Gedaan met laden. U bevindt zich op: Metadata: Type arbeidscontract Type arbeidscontract

Metadata: Type arbeidscontract

Bron

Enquête naar de Arbeidskrachten (EAK), Statbel en Labour Force Survey (LFS), Eurostat, bewerking Steunpunt Werk

Definities

Het type arbeidscontract van de werknemers geeft het onderscheid weer tussen werknemers met een vast en een tijdelijk arbeidscontract.

Werknemers werken voor een openbare of particuliere werkgever en ontvangen een vergoeding in de vorm van loon, salaris, resultaatafhankelijke betaling of betaling in natura. Niet-dienstplichtige leden van de strijdkrachten zijn ook inbegrepen.

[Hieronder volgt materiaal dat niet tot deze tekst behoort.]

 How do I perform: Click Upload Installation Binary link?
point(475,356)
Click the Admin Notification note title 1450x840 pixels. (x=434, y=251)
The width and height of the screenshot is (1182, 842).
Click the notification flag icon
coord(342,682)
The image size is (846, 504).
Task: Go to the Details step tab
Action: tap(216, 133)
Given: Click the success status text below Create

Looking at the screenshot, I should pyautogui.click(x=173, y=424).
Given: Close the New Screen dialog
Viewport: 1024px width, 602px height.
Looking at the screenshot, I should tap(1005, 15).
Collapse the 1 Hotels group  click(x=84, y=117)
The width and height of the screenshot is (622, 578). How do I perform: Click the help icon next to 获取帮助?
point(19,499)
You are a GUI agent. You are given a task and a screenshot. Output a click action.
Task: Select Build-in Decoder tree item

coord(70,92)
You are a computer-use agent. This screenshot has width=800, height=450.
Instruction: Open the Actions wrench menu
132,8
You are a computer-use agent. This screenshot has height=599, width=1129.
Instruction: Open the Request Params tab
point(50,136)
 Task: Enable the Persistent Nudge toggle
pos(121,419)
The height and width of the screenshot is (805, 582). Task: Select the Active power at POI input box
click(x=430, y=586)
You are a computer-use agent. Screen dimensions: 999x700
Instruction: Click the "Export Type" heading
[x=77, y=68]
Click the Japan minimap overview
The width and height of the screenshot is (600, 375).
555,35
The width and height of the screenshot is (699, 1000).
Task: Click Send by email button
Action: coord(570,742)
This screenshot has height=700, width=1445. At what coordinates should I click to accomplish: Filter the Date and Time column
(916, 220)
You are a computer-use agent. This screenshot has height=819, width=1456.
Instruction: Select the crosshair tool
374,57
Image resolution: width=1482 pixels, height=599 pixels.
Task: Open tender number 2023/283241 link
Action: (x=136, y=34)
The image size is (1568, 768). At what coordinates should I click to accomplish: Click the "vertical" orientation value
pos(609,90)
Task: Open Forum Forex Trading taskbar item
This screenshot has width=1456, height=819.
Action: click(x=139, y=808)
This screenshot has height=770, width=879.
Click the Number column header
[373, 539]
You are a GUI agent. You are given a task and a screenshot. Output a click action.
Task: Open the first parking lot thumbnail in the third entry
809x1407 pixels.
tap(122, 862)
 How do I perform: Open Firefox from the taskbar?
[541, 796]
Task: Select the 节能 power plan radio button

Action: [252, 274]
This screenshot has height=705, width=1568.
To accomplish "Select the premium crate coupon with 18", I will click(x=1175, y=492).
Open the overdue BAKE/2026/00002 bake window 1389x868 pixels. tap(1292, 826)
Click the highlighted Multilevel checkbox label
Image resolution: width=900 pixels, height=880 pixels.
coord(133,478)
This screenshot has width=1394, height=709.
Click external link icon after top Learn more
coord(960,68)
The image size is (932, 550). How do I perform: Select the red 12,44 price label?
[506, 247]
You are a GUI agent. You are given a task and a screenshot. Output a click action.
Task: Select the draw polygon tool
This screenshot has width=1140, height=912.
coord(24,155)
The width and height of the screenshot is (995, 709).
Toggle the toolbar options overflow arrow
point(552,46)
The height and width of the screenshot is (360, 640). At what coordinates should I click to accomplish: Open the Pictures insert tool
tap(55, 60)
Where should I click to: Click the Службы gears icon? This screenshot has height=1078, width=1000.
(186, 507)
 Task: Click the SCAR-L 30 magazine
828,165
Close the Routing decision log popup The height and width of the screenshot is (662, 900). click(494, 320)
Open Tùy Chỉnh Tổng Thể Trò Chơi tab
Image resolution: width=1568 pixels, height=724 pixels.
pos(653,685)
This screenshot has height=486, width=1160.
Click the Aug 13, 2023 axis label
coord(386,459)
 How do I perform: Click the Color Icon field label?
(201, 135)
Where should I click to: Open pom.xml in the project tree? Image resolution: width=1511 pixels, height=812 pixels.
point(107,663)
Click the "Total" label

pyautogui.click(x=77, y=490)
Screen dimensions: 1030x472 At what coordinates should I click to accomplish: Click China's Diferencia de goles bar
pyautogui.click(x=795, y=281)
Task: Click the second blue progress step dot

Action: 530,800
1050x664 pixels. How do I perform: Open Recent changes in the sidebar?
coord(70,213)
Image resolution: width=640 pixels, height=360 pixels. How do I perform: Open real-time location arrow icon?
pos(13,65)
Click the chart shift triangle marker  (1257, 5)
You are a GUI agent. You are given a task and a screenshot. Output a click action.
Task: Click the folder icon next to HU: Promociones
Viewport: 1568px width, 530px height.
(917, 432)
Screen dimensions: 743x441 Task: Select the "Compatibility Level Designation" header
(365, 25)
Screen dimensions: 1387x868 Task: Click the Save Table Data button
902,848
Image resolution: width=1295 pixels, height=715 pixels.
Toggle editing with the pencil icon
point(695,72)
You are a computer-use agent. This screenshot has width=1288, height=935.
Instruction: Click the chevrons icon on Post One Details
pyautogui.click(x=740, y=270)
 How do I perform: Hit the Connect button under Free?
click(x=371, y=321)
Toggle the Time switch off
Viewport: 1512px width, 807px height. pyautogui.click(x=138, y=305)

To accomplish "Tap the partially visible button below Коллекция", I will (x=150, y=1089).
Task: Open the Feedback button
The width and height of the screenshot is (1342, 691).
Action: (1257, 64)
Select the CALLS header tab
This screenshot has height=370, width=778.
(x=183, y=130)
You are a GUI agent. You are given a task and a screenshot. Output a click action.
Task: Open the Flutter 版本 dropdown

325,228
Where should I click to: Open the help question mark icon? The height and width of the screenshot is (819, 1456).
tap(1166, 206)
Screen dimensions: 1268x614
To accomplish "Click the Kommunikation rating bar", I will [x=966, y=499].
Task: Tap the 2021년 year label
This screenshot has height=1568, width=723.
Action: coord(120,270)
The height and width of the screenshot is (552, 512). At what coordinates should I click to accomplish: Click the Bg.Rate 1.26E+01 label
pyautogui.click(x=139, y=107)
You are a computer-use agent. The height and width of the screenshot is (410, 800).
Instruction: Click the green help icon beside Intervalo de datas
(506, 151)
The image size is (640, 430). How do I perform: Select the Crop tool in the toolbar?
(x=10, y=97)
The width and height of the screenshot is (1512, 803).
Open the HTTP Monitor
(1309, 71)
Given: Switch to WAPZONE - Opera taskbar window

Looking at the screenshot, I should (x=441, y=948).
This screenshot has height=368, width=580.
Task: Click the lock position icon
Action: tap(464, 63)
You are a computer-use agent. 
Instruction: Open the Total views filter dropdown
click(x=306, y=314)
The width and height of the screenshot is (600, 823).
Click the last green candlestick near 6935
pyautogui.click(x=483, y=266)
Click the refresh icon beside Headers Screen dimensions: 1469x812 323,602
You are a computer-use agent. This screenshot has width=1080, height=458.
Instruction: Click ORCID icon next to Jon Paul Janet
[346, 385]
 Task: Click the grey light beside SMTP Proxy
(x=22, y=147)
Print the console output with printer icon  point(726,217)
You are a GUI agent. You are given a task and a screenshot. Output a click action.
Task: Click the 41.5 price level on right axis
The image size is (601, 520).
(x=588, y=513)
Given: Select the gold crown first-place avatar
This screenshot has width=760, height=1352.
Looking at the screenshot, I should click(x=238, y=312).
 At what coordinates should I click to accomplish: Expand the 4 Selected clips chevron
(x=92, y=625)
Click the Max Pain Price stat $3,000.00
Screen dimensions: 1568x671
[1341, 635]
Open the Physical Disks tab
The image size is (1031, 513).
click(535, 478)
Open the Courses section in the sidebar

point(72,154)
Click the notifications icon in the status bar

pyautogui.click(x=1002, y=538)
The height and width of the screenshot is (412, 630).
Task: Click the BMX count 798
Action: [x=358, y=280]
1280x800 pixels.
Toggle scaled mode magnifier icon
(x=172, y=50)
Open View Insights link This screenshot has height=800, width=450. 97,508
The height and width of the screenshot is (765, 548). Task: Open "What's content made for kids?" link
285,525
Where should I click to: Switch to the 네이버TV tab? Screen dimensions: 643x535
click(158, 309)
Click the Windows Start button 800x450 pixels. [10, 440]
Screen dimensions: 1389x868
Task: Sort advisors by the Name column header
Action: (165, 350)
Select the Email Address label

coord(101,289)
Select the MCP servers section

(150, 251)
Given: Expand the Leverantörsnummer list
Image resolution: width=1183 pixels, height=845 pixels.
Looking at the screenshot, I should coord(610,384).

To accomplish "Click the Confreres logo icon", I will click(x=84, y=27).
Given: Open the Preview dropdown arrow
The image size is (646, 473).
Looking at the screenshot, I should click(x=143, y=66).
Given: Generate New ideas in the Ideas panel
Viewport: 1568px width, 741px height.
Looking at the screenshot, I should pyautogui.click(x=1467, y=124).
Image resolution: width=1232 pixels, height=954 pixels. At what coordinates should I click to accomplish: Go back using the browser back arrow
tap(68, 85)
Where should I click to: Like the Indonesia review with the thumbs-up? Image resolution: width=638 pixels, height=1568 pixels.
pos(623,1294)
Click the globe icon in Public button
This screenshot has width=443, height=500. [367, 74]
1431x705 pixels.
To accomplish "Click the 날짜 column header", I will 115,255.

Werknemers kunnen hun hoofdactiviteit combineren met een bijberoep als zelfstandige.

Vast arbeidscontract: werknemers met een vaste benoeming bij de overheid of een arbeidscontract van onbepaalde duur bij de overheid of in de privésector.

Tijdelijk arbeidscontract: personen met een arbeidscontract van bepaalde duur (overheid en privésector) of een contract in een specifiek stelsel, gebaseerd op bepaalde vastgelegde criteria. Voorbeelden zijn: contract van bepaalde duur, uitzendkrachten, dienstencheque, arbeid in het kader van een leercontract of een alternerende opleiding, contract voor studentenarbeid, gelegenheidswerk zonder formele arbeidsovereenkomst.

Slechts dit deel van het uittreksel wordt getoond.